2007年4月の音楽

Index

  1. Sermon on Exposition Boulevard / Rickie Lee Jones
  2. 平成風俗 / 椎名林檎×斎藤ネコ
  3. 第一回林檎班大会の模様 / 椎名林檎

Sermon on Exposition Boulevard

Rickie Lee Jones / 2007 / SACD+DVD

Sermon on Exposition Boulevard (Dlx)

 リッキー・リー・ジョーンズ、4年ぶりの新作。
 やたらとサウンドの完成度が高く、きっちりとした印象だった前作から一転して、今回はラフな肌触りのギターサウンドが特徴。エレキとアコギで半々くらいという感じだろうか。とにかく全編でシンプルなコードストローク中心のギターが鳴っていて、これまでのキャリアのなかでも、もっともアメリカン・ロック・テイストの強い一作となっている。前作の延長線上の音を期待していると、じゃっかん肩透かしをくうかも知れないけれど、僕としてはこういうのも意外と悪くないと思った。 "Tried To Be A Man" なんて、まるでストーンズみたいで、とてもカッコいい。
 サウンド・イメージにあわせてか、インナージャケットの写真で見られるリッキー・リー姐さんも、ジャージにスニーカー、みたいな若々しい格好が多いのが印象的だ。もとより年齢不詳な女性だから、最初見たときには本人じゃなくて、娘さんかと思ってしまった。
 通しナンバー入りの限定盤はSACD仕様で、全曲5.1サラウンド・バージョンを同時収録。ボーナスのDVDにはメイキング映像とともに、256VBRでエンコーディングされた高音質のMP3ファイルがあらかじめ入っている。コピーコントロールCDなんか出す{やから}とは正反対のその姿勢やよし。音楽はもとより、そのサービス精神にも感銘を受け、あらためて惚れなおしました。
(Apr 15, 2007)

平成風俗

椎名林檎×斎藤ネコ / 2007 / CD

平成風俗(初回限定盤)

 東京事変ではなく、個人名義としては4年ぶりとなる椎名林檎の新作が出る! リリースが決まったときには、そう聞いておおいに喜んだものだけれど……。
 残念ながらその新作というのが、映画『さくらん』のサントラで、アレンジャーに斎藤ネコ氏を迎えたビッグバンドによるセルフカバーアルバムだった。

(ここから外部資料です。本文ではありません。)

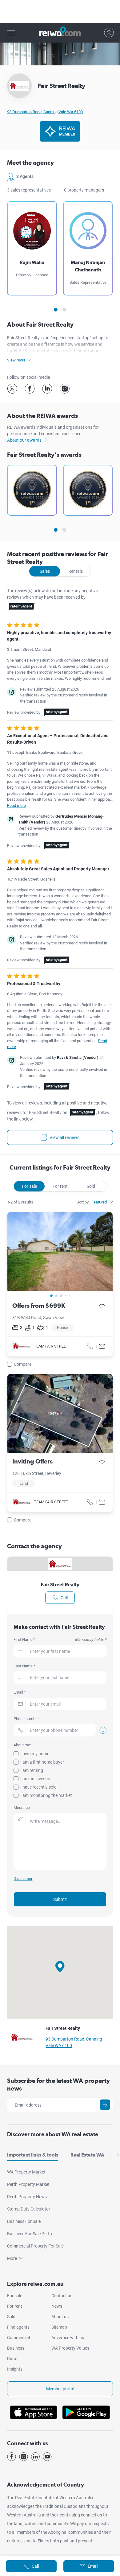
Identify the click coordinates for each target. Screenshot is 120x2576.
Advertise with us (67, 2337)
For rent (60, 1186)
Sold (91, 1186)
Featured (99, 1202)
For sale (29, 1186)
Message (22, 1807)
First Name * (60, 1639)
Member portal (60, 2388)
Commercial (18, 2337)
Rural (12, 2358)
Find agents (18, 2327)
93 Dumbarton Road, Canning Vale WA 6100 (45, 111)
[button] (60, 1967)
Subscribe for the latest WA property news (58, 2084)
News (56, 2306)
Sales (45, 571)
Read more (16, 805)
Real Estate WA (87, 2155)
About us (60, 2316)
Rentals (75, 571)
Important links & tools (32, 2155)
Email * (20, 1692)
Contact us (61, 2295)
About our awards (24, 440)
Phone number (26, 1718)
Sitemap (59, 2327)
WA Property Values (70, 2348)
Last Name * (24, 1666)
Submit (60, 1899)
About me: (22, 1745)
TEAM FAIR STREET (51, 1346)
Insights (14, 2369)
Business (15, 2348)
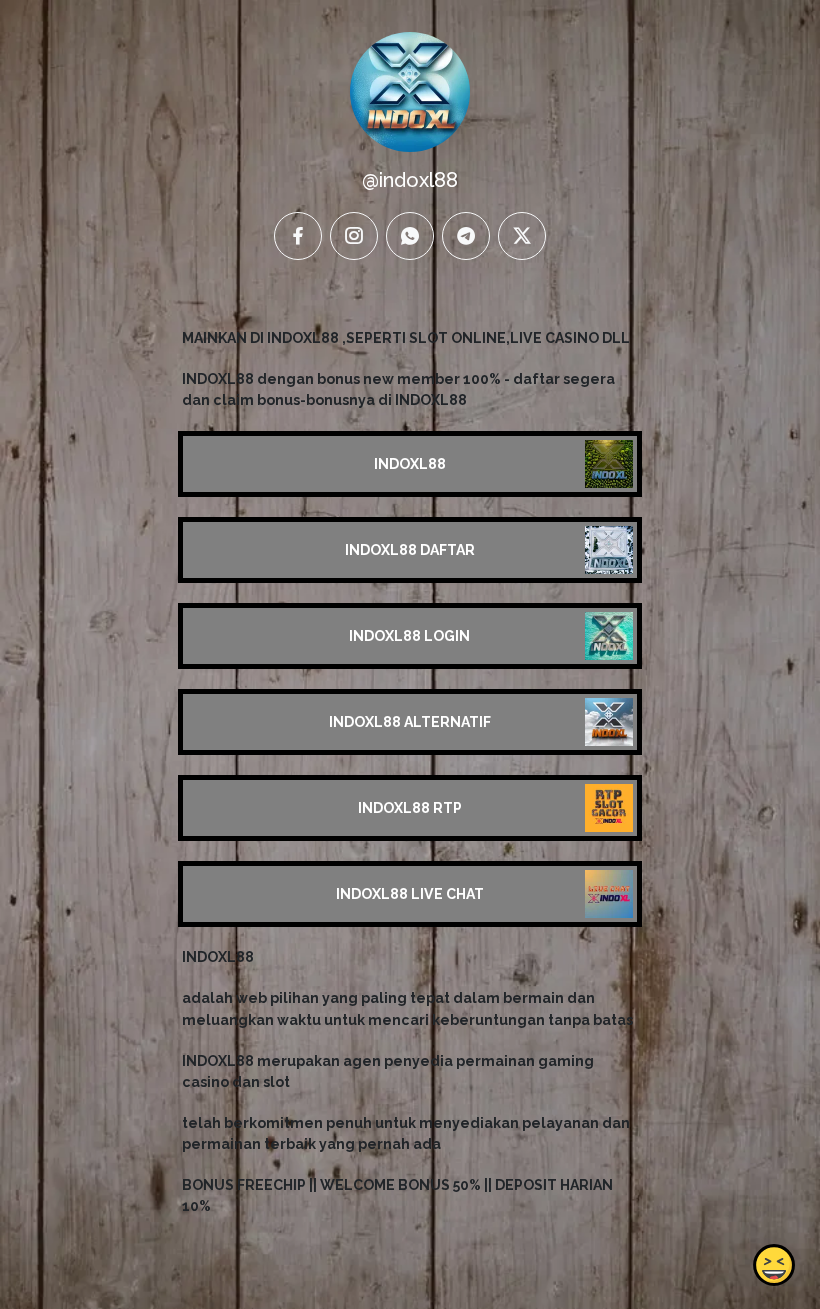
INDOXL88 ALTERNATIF (410, 722)
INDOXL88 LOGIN (409, 636)
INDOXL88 (410, 464)
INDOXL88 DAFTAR (410, 550)
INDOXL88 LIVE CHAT (410, 894)
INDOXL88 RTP (410, 808)
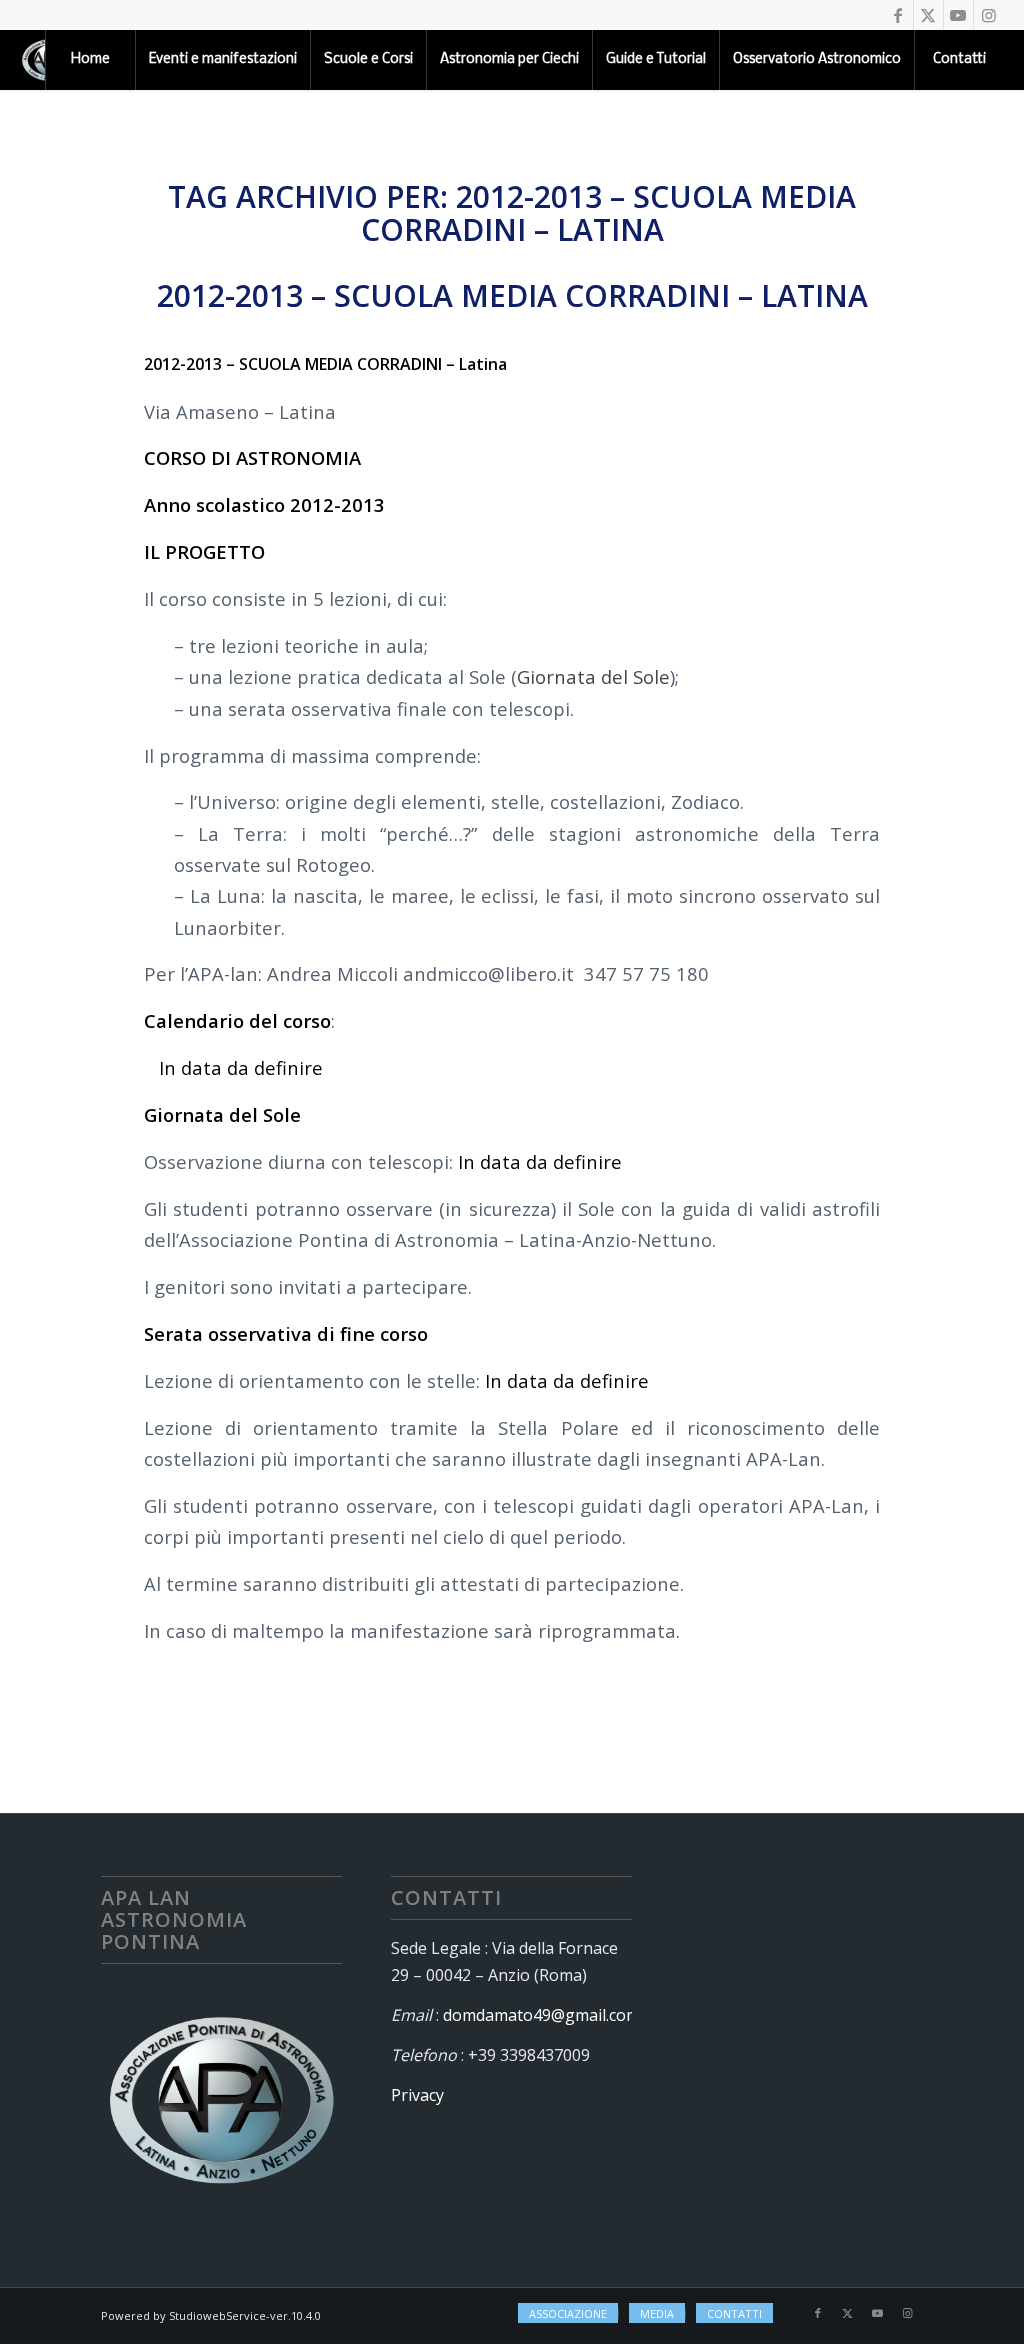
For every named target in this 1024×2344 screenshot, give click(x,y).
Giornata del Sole (593, 676)
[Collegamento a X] (928, 15)
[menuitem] (90, 60)
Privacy (417, 2095)
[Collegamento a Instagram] (989, 15)
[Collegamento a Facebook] (898, 15)
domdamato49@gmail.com (541, 2015)
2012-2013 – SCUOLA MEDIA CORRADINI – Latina (512, 295)
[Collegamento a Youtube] (958, 15)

新曲も収録されているけれど、過半数は過去の楽曲なので、あまり新鮮さはない。
 まあ、『絶頂集』 に収録されていた 『ギャンブル』 が、オーケストラをバックにしてもなんら違和感のないことに感心したり、兄の椎名純平とのデュエットを聞かせる 『この世の限り』 がひさしぶりに明朗でキャッチーなナンバーで嬉しかったりと、聴きどころもけっこうある。それでも、そのクラシックな装いゆえの大仰さは、基本的に僕の趣味からずれてしまっているので、あまり盛りあがれないのだった。よって後発となるDVD盤の『平成風俗 大吟醸』の購入は、ややうしろ髪ひかれつつも見送りということに決定。
 それにしても、リッキー・リー・ジョーンズの新譜に(限定盤とはいえ)5.1サラウンド・リミックスが全曲収録されていたり、ベックのアルバムにおまけで全曲分のPVがついてくる輸入盤の現状を考えると、その手のものを別商品として、CDよりも高い価格で売ろうしている日本の音楽業界のあり方が、あらためて不健全に思えてしまって仕方ない。
(Apr 15, 2007)

第一回林檎反対界の模様

椎名林檎 / 2007 / DVD

第一回林檎班大会の模様 [DVD]

 『平成風俗』と同時発売となった椎名林檎の最新ライブ作品。二部構成になっていて、前半が斎藤ネコ氏ひきいるマタタビオーケストラをバックにしたビッグバンドでのステージ(ドラマーは古田たかしさん)、後半がこのところ親しくしているという長谷川きよし氏とその愛娘のフルート奏者MAKIさんを迎えてのアコースティック・ステージとなっている。どちらもファンクラブの会員向けに行われたシークレット・ライブの映像ということで、演奏時間は短めだ。
 このライブを観ると、最近の僕が椎名林檎になじめないでいる理由がよくわかる。特に前半のステージ。そのボーカル・スタイルが、あまりに歌謡曲寄りすぎる。無理に声を作っている感じで、聞いていて気持ちよくない。最近の彼女のボーカルで、僕が特に苦手だと思う部分が、このステージでは全開になってしまっている。そういう意味では、演奏的にはそれほど惹かれない後半のほうが、ほとんど飾り気がない分、よほど好ましかった。
 ポップ・ミュージックを聴く上で、ボーカリストの声質やスタイルに対する嗜好というのは、かなり大きな比重を占めるものだと思う。どんなに彼女の才能に感銘を受けているにせよ、現状では僕が彼女の音楽を好きになりきれないのも当然だなと、あらためて思わされる作品だった。